I'm having trouble with this maths question and was wondering if someone could help me?? I've been asked to use the Mean Value Theorem to show that:

sqrt (x*y) < 1/2 * (x + y) if 0 < x < y

And we were hinted to use the function f(x) = sqrt x

2. Given the interval [x,y] for the function $f(z) = \sqrt{z}$ (so I don't confuse the variable of the function with the endpoint of my interval), there exists some c such that:
$f'(c) = \frac{f(y) - f(x)}{y-x} = \frac{\sqrt{y} - \sqrt{x}}{y - x}$

Since $0 < x < y$, we know that f'(c) > 0.
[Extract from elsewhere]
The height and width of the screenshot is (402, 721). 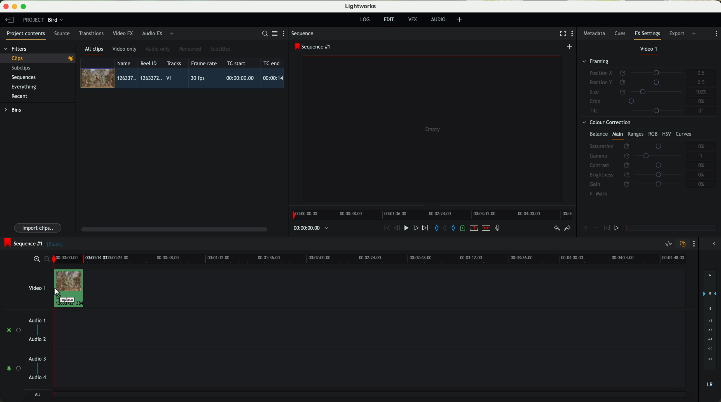 I want to click on show settings menu, so click(x=716, y=34).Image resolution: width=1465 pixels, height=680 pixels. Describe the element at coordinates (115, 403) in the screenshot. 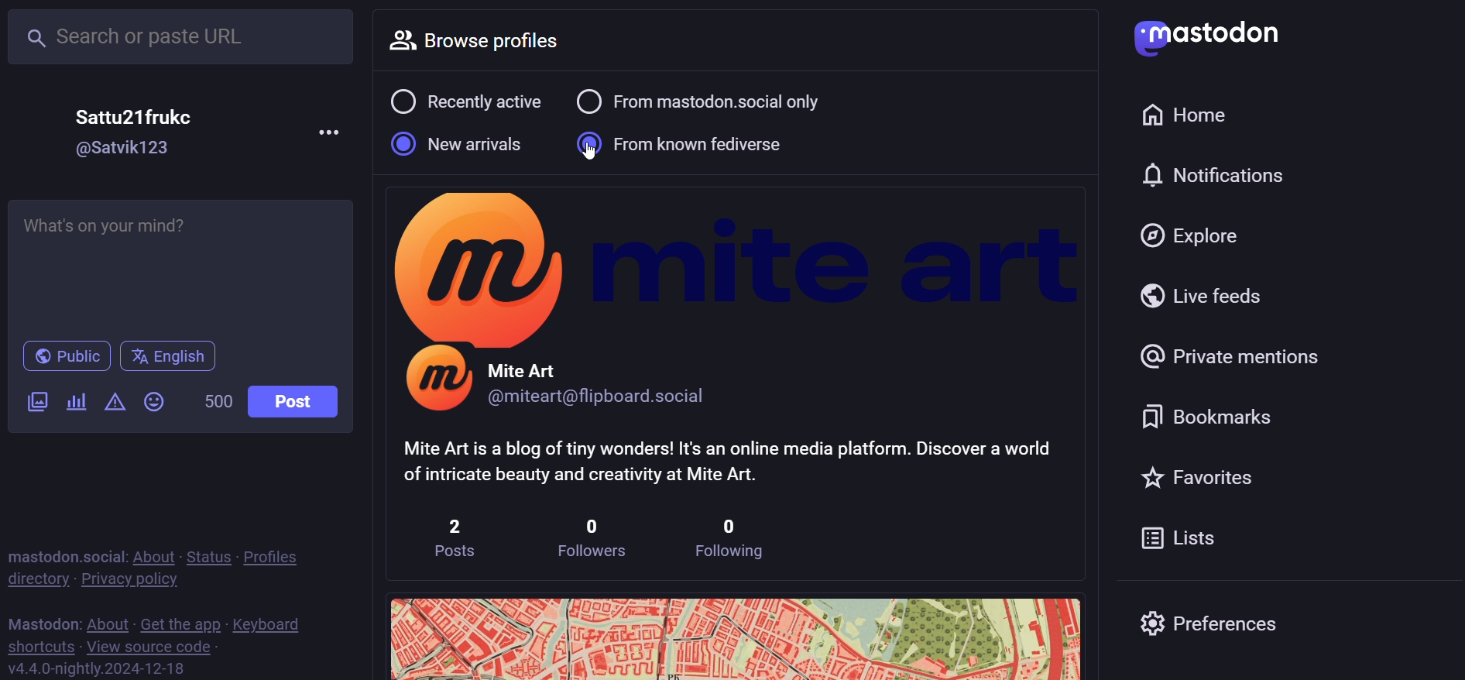

I see `content warning` at that location.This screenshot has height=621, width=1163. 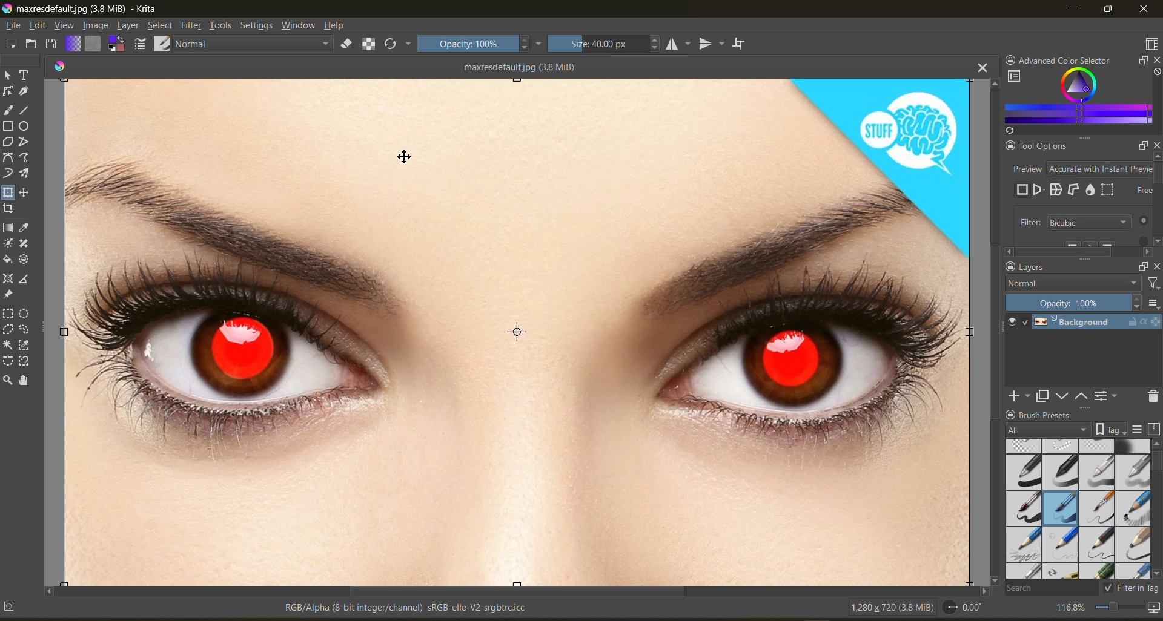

Now, the trick is to multiply top and bottom by "1", that is: $\sqrt{y} - \sqrt{x}$. So we get:

$f'(c) = \frac{\sqrt{y} - \sqrt{x}}{y-x} \cdot \left(\frac{\sqrt{y} - \sqrt{x}}{\sqrt{y} - \sqrt{x}}\right) > 0$

$f'(c) = \frac{y - 2\sqrt{xy} + x}{\mbox{(Some denominator)}} > 0$

Multiply both sides by the denominator and you'll (hopefully) reach your inequality.

3. Thankyou so much!! You really helped me!!